— BEGIN DATA SHOWN —

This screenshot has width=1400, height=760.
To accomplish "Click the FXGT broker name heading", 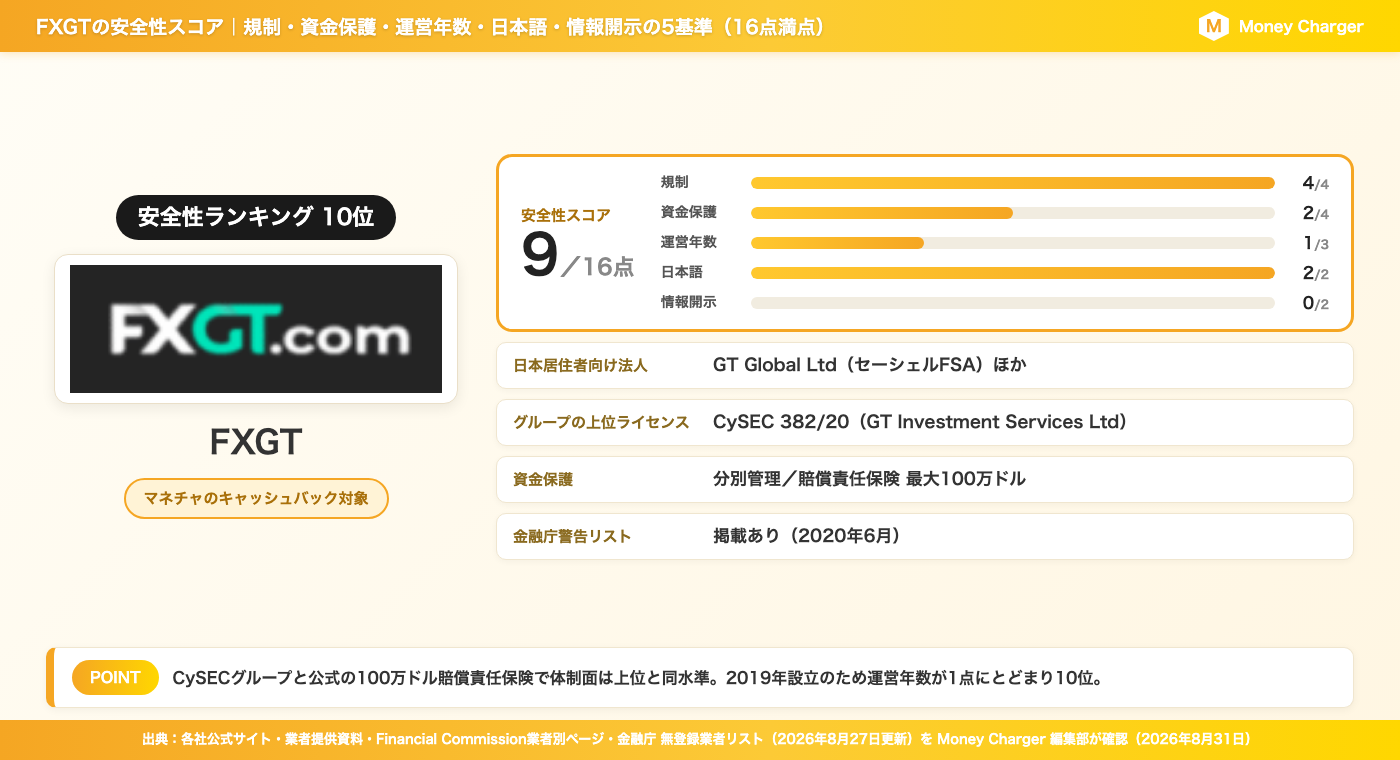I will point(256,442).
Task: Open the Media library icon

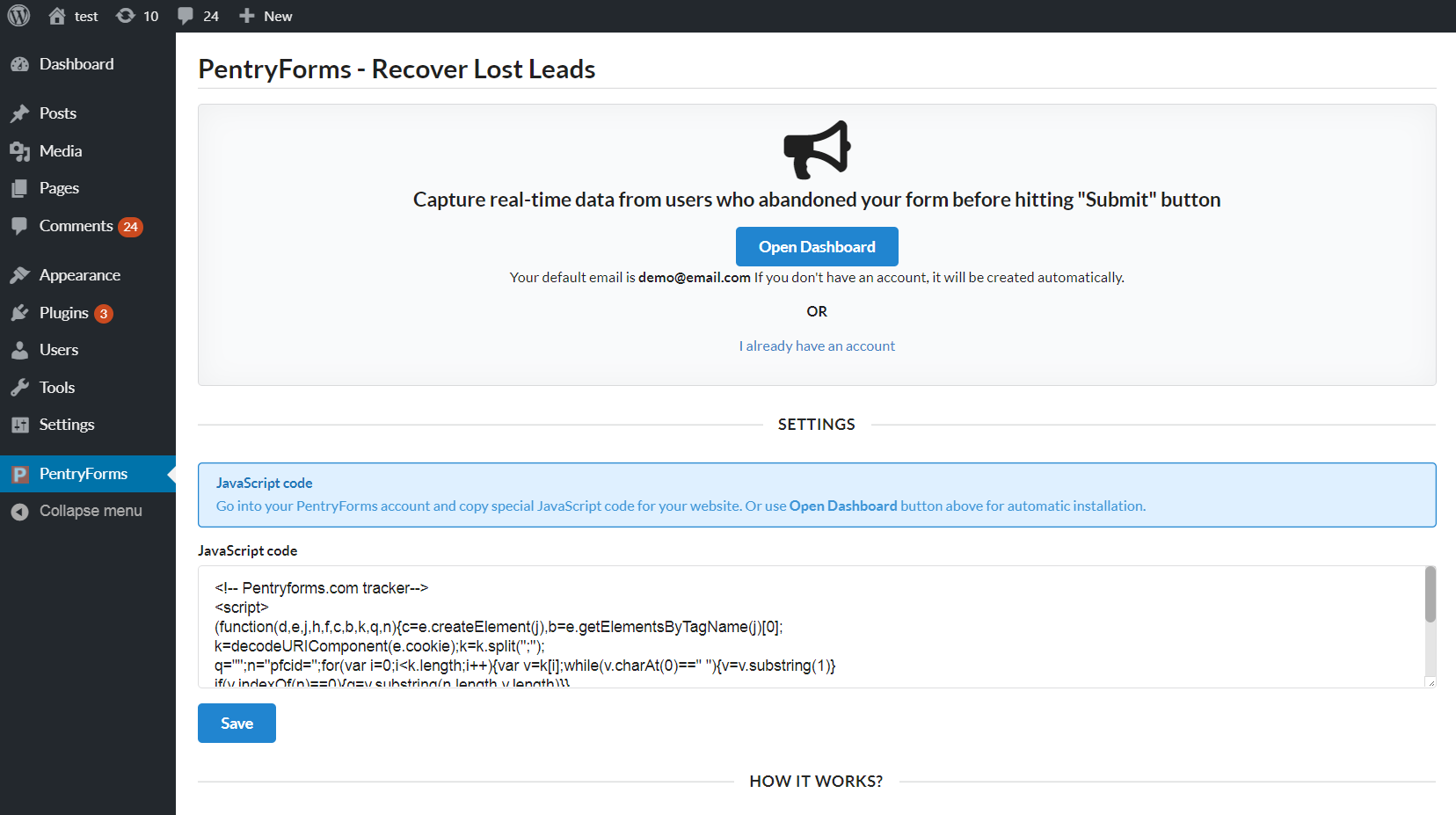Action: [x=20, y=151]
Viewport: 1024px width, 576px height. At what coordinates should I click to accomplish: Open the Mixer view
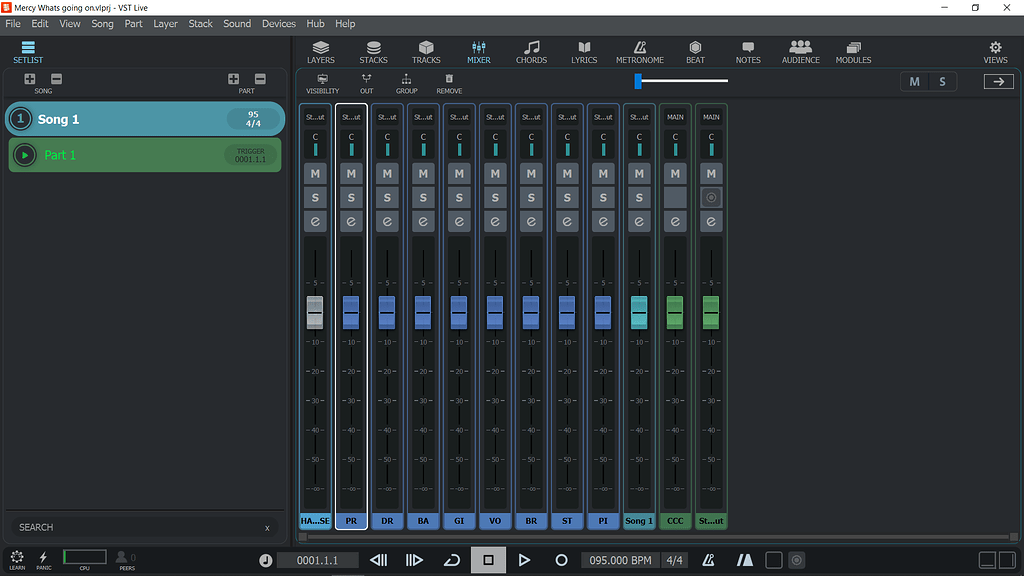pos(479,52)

— END DATA SHOWN —

> **EXERCISE DIRECTIONS**: Copy out, word for word, the lines from the one containing "Task: Open the Media library icon" through the last line of the rows, including both ends, and leave out the pictures.

> **ANSWER TO THIS EXERCISE**:
Task: Open the Media library icon

Action: [x=20, y=151]
Viewport: 1024px width, 576px height. At what coordinates should I click to accomplish: Open the Mixer view
pos(479,52)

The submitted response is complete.